Electrochemical energy storage applications of MXene/PPy composites
摘要
Two-dimensional (2D) MXenes have gained significant attention for their potential in electrochemical energy storage due to their outstanding electrical conductivity and surface functional groups. In this study, I developed a simple and effective in situ polymerization method to synthesize MXene/polypyrrole (MXene/PPy) composite film electrodes. The 2D Ti3C2Tx MXene nanosheets, rich in surface terminations like − F, − OH, and − O, played a crucial role in initiating and supporting the polymerization of pyrrole monomers. As a result, polypyrrole chains were formed both on the surface and within the interlayer spaces of the MXene sheets, creating a three-dimensional, interconnected structure that enhanced electrochemical performance.
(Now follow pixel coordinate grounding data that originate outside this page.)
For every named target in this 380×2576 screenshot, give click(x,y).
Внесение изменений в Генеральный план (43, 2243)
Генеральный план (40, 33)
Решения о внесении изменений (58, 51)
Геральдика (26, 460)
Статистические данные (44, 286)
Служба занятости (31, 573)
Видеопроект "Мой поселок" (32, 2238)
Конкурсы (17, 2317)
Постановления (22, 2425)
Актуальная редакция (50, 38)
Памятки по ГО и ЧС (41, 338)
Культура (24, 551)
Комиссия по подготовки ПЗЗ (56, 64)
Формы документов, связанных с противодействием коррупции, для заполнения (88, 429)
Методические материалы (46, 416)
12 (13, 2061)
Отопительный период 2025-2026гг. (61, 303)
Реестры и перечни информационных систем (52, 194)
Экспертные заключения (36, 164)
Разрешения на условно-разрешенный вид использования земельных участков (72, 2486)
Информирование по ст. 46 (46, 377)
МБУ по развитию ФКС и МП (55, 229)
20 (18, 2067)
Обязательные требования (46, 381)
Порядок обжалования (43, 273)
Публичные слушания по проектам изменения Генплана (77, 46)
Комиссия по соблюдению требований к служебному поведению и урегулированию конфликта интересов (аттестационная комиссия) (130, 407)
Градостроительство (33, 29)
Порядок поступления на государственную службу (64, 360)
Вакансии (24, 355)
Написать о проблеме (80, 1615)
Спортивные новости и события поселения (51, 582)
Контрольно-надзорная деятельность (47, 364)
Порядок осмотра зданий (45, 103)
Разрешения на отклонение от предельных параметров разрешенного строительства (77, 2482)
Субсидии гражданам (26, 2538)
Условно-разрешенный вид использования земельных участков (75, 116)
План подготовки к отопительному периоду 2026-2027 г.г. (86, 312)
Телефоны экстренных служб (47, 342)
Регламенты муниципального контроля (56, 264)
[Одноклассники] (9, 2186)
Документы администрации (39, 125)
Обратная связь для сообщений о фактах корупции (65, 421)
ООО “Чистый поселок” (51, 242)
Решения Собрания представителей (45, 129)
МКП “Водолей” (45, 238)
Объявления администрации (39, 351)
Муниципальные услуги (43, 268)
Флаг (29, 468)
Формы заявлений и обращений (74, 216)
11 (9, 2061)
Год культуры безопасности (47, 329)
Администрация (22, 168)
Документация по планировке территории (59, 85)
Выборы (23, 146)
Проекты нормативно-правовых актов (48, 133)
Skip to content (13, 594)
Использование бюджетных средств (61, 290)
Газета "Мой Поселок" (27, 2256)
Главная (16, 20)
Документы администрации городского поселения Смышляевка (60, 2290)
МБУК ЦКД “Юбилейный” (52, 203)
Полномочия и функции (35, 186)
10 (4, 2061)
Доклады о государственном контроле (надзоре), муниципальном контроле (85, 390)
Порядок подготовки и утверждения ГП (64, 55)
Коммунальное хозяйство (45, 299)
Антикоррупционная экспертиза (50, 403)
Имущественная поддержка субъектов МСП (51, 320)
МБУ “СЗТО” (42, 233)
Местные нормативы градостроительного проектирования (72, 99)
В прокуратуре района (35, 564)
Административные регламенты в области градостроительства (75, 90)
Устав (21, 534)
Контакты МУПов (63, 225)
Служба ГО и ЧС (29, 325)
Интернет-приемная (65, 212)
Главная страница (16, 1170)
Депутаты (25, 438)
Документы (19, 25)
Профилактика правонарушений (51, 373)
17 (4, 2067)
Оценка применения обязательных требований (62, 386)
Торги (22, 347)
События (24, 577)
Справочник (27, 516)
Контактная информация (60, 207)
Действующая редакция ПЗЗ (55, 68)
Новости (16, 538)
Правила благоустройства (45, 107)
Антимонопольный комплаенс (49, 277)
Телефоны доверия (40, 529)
The structural and chemical properties of the composite were characterized using X-ray diffraction (XRD), Raman spectroscopy, Fourier transform infrared spectroscopy (FTIR), and scanning electron microscopy (SEM). Electrochemical performance was evaluated through cyclic voltammetry (CV), galvanostatic charge–discharge (GCD), and electrochemical impedance spectroscopy (EIS). Notably, the MXene/PPy composite electrode exhibited a high specific capacitance of 905 F g−1 at a scan rate of 0.05mVs−1, indicating its strong potential for high-performance energy storage applications.